── Page
Wednesday, 26 July 2017

debugger sentence formation

We're making really good progress so
As we continue to build
more challenging things for
our app, we're going to have to
improve our debugging skills.
In this video,
we're going to learn about how to
use a tool called the debugger.
We'll access the debugger
using Android Studio.
And the debugger is meant to help us
identify and fix errors in our code.
The great thing about the debugger is
that we can pause the app at a certain
point in time, and then we can inspect
the whole state of the app more closely.
Normally, when the app is
running on our device,
all the code gets executed very rapidly.
Within milliseconds, it can respond
to button clicks, update the screen,
calculate the price, and etc.
But with the debugger, we can pause at
a specific line of code in our app,
then we can step through our code line
by line as quickly or slowly as we want.
────
Tasks:
1. Retype the debugger transcript from "We're making really" up to and including "called the debugger.".
2. List the things the debugger transcript says the app can do within milliseconds when running normally on a device.
3. Summarize the debugger transcript in two sentences.
The records are not needed for this work.
── Dataset extract
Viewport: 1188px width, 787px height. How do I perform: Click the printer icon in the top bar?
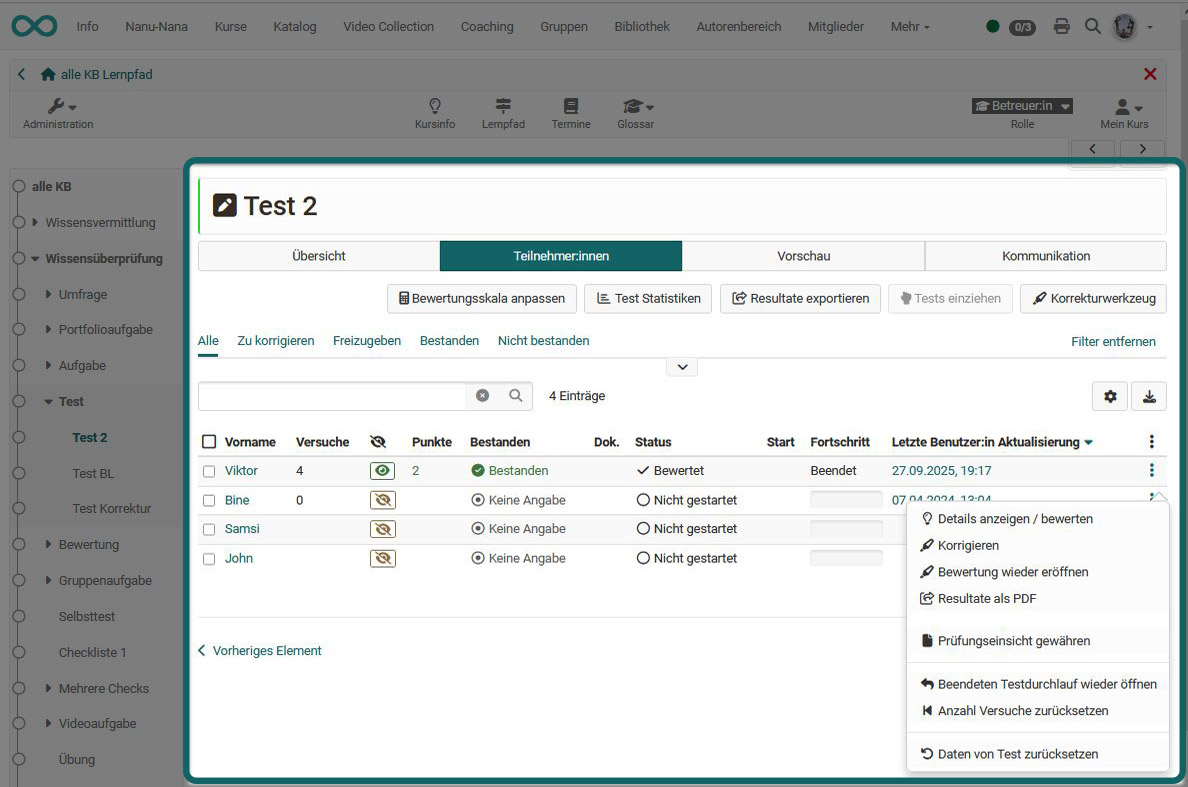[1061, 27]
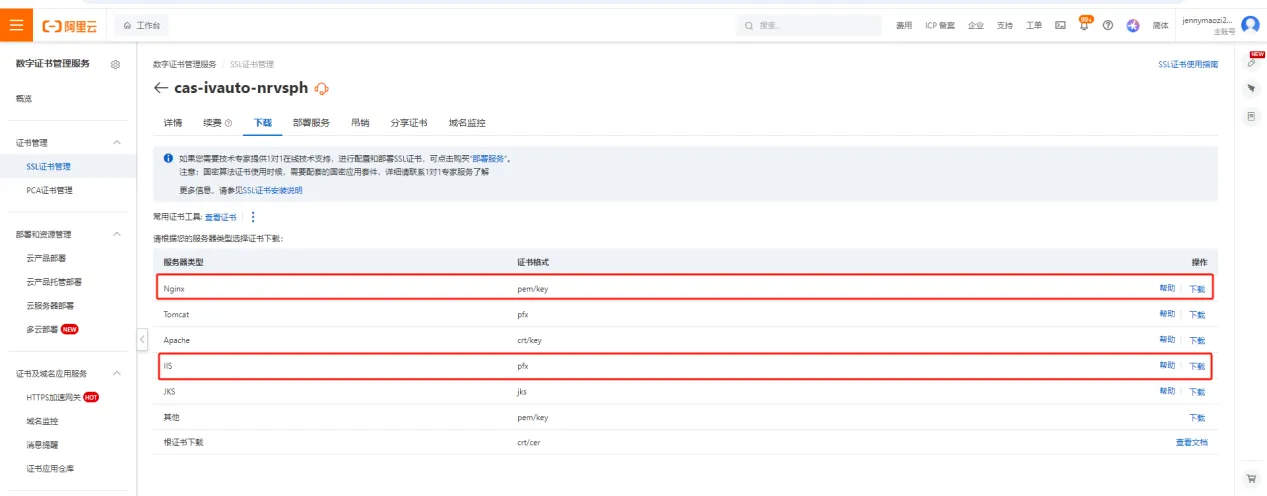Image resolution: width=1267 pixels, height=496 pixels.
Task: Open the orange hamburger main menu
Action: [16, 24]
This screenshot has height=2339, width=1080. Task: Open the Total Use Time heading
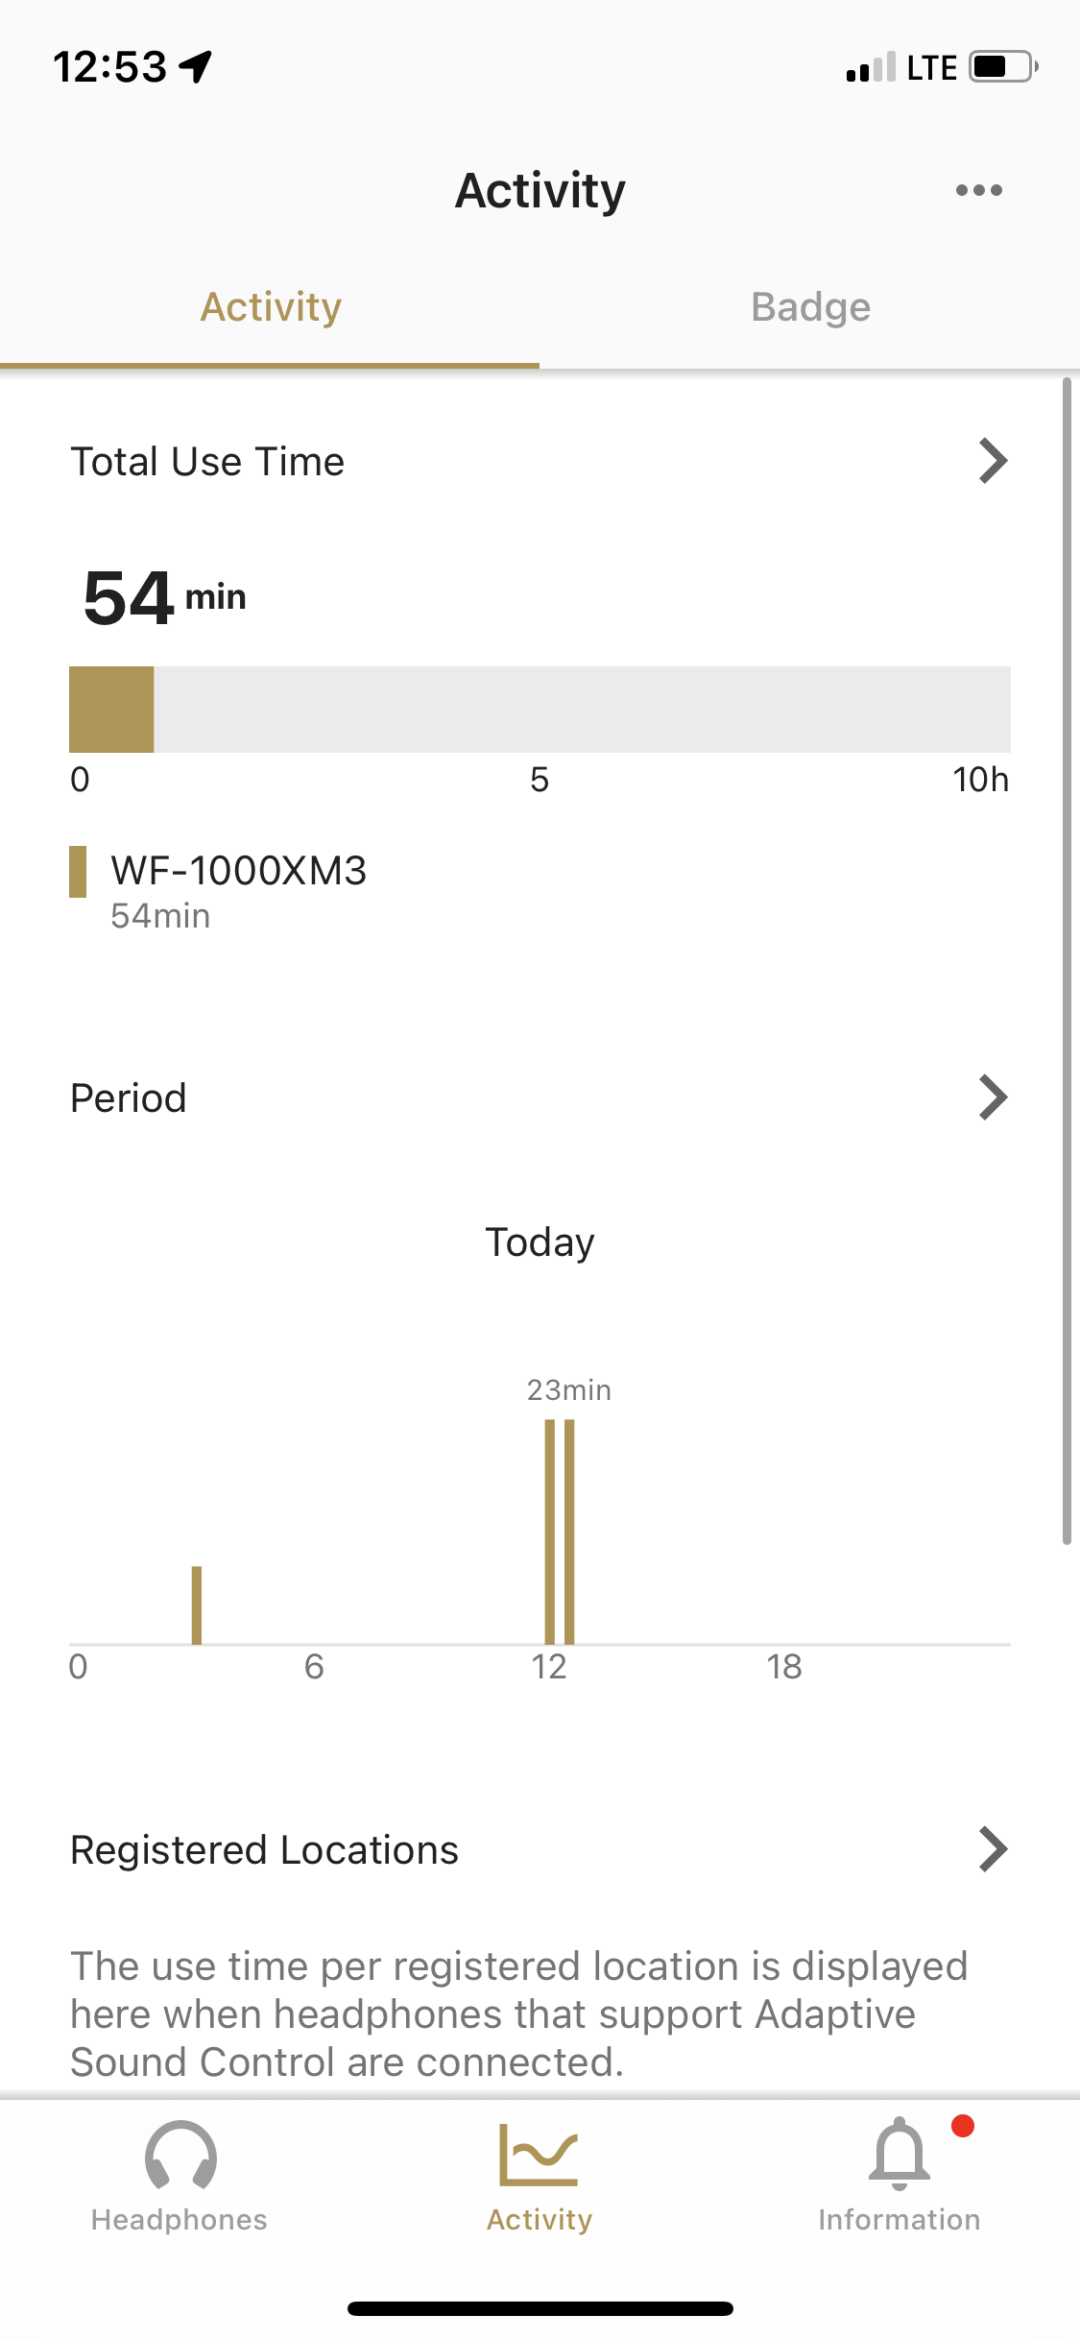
────
── Dataset extract
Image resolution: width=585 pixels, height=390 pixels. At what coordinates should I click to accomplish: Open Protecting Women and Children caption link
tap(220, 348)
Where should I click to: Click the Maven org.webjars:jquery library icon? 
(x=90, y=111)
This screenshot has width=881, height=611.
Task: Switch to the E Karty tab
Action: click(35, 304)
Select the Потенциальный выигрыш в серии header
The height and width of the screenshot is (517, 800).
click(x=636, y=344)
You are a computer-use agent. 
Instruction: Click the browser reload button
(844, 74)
────
── Dataset extract
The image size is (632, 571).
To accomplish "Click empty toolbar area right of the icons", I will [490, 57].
────
Final answers:
1.
We're making really good progress so
As we continue to build
more challenging things for
our app, we're going to have to
improve our debugging skills.
In this video,
we're going to learn about how to
use a tool called the debugger.

2.
- Respond to button clicks
- Update the screen
- Calculate the price

3. A tool called the debugger, accessed through Android Studio, helps identify and fix errors in code. Normally an app's code runs within milliseconds, but the debugger can pause the app at a specific line so its whole state can be inspected and the code stepped through line by line at any pace.